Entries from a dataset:
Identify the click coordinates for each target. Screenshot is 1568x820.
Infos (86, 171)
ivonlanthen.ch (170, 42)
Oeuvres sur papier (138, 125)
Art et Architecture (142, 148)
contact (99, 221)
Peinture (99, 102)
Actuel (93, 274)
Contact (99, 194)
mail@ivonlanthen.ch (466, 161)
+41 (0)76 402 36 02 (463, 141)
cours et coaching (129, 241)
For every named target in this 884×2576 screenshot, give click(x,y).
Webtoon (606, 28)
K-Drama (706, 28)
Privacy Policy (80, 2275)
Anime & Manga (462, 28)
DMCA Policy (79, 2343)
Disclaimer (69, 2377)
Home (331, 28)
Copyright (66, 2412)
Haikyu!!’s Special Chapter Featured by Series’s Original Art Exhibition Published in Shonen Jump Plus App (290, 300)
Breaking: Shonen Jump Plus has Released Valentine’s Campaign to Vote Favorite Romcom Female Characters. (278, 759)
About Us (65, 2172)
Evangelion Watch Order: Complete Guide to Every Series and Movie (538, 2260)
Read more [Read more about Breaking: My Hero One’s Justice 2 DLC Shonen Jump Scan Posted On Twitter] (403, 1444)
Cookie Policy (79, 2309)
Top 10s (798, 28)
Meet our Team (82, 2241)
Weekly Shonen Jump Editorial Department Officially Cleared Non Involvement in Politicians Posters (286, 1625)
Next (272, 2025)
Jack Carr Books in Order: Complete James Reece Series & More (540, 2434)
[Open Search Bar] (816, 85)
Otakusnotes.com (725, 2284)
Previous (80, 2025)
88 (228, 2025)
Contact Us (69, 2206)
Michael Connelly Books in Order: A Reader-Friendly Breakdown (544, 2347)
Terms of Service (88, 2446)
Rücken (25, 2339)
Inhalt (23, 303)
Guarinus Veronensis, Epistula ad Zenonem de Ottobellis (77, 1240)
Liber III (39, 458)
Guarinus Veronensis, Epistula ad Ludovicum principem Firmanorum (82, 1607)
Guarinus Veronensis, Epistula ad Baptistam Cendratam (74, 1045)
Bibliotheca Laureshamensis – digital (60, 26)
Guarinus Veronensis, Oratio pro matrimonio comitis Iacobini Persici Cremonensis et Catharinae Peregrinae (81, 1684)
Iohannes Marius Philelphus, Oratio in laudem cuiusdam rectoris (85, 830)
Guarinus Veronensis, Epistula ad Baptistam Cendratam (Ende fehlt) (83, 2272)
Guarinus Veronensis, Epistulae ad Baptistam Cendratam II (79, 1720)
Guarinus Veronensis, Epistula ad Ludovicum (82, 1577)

Instructions to follow → Starting with the line containing "Guarinus Veronensis, Epistulae" and going on through the end of the records, write those lines out again with "Ludovicum" swapped for "Leonellum" and everything else left the same.

Complete answer →
Guarinus Veronensis, Epistulae ad Baptistam Cendratam II (79, 1720)
Guarinus Veronensis, Epistula ad Leonellum (82, 1577)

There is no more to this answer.